Ha ragione da vendere Carlo Sangalli, presidente della Confcommercio, quando afferma “se non ci sarà un piano d’intervento strutturato, alla fine della crisi, molti piccoli negozi rischiano di non riaprire”. Anche a Foligno la crisi delle piccole botteghe si fa sentire e d’altro canto l’emergenza sta rivelando quanto sia profonda la relazione tra i territori, le città, il commercio. A soffrire sono migliaia di commercianti, artigiani, lavoratori autonomi, lavoratori delle attività artistiche e di intrattenimento – che solo nel mese di marzo hanno perso tutto il loro fatturato a causa della cessazione parziale o totale della loro attività.
E a fare un giro fra chi è stato obbligato ad abbassare la saracinesca nella città della Quintana il coro è unanime. “Siamo obbligati a non lavorare e la nostra attività per molti rappresentava l’unico modo di poter avere un introito. Il decreto “cura Italia” è solo il primo passo. Bisogna fare molto di più. Ci muoviamo su un terreno incognito, perché non sappiamo ancora quanto a lungo si protrarrà l’emergenza sanitaria, ma proprio per questo bisogna attrezzarsi subito per contrastare l’impatto della recessione che avanza”. 
Un altro commerciante a “riposo obbligato” afferma: “Sono d’accordo con chi sostiene la necessità di tornare al concetto del Piano Marshall: serve un intervento straordinario per reagire allo shock che ha azzerato i fatturati di intere filiere economiche e che ha investito tanto la domanda, quanto l’offerta. Le piccole imprese che sono state paralizzate nel periodo del lockdown, devono essere messe subito nelle condizioni di sopravvivere e poi di ripartire. E non c’è altra via che quella degli strumenti straordinari per immettere liquidità raccordati con l’Europa. Il tutto a zero burocrazia perché il tempo si sta esaurendo”.
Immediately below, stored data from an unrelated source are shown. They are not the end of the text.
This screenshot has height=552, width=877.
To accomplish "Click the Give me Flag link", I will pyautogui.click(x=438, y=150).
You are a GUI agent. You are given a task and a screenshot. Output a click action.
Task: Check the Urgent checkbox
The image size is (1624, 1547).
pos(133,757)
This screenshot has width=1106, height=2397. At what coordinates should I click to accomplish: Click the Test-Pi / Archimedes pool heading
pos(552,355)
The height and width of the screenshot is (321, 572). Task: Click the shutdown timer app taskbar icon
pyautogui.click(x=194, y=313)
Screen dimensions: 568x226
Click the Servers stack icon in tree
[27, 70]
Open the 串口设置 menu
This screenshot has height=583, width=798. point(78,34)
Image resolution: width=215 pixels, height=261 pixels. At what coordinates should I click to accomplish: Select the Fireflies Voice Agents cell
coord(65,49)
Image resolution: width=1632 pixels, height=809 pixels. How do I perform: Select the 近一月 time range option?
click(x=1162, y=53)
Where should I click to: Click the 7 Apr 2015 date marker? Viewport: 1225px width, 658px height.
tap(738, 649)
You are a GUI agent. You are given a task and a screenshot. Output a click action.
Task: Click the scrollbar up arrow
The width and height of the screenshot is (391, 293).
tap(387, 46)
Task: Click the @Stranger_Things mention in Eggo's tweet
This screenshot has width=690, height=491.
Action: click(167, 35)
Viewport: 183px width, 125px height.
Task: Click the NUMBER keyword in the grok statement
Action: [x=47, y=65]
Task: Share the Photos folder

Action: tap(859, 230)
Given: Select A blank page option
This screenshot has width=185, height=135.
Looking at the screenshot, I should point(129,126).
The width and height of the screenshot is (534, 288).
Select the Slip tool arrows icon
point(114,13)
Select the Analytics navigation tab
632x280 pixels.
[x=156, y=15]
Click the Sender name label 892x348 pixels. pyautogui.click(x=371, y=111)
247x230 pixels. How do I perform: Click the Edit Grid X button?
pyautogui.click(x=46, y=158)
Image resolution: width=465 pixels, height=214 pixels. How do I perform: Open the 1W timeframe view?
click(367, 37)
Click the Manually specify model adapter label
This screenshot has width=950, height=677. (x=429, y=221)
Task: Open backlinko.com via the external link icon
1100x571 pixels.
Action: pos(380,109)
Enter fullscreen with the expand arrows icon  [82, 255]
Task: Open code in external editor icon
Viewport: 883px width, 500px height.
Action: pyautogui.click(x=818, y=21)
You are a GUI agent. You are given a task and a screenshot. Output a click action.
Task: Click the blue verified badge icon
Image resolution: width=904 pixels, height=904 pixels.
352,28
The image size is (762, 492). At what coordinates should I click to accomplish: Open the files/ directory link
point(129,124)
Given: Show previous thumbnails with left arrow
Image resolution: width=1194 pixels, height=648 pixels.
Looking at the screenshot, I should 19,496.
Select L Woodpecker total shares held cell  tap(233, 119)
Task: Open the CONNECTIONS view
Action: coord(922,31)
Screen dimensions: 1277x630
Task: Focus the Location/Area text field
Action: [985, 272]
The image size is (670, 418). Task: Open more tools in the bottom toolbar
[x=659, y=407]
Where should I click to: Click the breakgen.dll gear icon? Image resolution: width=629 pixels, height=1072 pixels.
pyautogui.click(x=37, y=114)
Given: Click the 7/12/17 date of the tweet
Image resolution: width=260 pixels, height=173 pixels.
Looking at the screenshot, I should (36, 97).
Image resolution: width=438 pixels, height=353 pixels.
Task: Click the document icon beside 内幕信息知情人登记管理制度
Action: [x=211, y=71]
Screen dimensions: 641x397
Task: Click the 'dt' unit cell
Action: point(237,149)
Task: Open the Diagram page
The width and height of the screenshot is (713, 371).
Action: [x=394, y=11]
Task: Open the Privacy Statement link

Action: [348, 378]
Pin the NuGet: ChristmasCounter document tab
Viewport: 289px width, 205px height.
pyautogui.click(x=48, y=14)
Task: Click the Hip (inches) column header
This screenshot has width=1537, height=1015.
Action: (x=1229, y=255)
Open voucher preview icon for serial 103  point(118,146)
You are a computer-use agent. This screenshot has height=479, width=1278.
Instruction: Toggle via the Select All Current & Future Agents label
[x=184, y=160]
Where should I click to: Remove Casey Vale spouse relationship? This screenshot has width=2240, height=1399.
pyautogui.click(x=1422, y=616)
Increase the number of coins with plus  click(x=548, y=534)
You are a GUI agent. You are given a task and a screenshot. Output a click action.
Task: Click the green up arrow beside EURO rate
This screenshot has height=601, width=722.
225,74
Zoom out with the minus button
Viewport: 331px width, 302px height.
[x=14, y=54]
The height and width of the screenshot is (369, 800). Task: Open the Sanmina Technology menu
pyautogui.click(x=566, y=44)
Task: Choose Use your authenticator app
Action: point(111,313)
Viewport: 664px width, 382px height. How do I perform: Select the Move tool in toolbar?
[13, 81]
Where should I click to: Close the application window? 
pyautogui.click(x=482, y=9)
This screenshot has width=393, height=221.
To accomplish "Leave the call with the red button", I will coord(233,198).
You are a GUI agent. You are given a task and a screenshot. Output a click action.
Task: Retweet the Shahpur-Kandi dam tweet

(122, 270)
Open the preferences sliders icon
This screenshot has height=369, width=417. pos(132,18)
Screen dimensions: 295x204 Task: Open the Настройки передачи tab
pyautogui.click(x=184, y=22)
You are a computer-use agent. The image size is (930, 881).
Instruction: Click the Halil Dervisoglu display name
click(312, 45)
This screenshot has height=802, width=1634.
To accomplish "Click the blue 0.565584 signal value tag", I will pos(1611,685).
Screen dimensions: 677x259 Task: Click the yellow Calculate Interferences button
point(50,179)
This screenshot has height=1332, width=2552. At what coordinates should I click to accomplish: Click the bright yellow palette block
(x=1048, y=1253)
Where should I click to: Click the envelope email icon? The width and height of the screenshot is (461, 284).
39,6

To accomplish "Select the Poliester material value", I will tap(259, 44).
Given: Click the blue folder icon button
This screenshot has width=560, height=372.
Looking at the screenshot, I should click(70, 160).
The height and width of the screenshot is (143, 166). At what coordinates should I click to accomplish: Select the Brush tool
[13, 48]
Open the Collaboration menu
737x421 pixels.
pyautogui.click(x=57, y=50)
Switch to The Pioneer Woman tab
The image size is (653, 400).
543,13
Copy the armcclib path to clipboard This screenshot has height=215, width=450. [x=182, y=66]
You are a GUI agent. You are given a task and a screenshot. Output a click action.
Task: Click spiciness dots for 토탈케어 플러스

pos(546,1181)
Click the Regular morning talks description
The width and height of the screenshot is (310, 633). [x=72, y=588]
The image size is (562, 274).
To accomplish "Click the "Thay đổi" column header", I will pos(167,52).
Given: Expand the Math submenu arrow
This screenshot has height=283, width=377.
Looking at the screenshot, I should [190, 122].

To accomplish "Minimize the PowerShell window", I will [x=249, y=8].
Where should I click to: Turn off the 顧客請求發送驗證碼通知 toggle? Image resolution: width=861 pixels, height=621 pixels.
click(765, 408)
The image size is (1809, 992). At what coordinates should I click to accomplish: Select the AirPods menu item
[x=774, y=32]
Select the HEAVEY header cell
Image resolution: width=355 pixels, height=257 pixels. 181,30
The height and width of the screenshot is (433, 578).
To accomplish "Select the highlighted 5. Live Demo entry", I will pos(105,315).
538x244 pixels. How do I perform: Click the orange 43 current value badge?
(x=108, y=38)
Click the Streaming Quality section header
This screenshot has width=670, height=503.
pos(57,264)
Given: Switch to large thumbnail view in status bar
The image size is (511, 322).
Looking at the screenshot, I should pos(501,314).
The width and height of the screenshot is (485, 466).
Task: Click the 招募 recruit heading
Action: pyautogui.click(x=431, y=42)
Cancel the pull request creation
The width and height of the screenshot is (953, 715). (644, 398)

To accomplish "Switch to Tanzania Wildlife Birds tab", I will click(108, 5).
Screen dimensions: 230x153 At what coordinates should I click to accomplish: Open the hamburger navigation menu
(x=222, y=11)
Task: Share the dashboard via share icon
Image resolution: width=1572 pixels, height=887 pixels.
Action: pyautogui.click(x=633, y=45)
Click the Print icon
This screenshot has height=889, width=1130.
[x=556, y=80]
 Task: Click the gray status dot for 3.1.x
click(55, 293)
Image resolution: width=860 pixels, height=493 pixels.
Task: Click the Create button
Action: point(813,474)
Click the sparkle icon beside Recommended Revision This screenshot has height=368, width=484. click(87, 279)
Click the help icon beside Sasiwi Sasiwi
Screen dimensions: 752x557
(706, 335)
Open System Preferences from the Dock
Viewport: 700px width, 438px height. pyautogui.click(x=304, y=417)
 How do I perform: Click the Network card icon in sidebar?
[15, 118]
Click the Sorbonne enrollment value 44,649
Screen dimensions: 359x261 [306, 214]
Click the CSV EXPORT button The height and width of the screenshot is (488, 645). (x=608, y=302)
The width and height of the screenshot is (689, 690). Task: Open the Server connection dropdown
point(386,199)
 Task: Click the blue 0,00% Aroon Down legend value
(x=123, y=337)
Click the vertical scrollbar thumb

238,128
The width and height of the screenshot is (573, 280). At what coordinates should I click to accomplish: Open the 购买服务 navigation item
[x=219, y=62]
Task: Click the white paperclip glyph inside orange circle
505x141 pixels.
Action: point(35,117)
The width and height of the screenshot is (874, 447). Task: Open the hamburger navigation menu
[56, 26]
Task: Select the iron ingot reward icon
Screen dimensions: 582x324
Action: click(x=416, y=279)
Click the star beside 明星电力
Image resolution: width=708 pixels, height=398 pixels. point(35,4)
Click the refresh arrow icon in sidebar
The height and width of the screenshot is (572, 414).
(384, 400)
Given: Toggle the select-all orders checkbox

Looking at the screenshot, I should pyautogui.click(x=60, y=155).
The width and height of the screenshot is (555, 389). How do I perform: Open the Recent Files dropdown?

Un altro si avventura in questa analisi: “Sicuramente oltre alle moratorie fiscali va sostenuta la liquidità delle imprese sul versante dell’accesso al credito. Quanto agli indennizzi, il capitolo è ancora tutto da scrivere e i 600 euro previsti per il mese di marzo per i lavoratori autonomi non sono certo la soluzione”. 
E c’è chi guarda al futuro con uno sguardo fisso sul presente. 
“In questo momento una piccola dose di ossigeno ce l’hanno data le consegne a domicilio, ma è chiaro che così non è sufficiente. Siamo certi che in futuro crescerà il bisogno di sicurezza anche nell’esperienza di consumo e che anche i grandi magazzini non cancelleranno il bisogno di relazione e di socialità che si accompagna ai consumi di quartiere a livello capillare. Il modello di servizio espresso dal pluralismo distributivo del commercio italiano cambierà, si rinnoverà. Non sarà facile, ma ce la faremo”.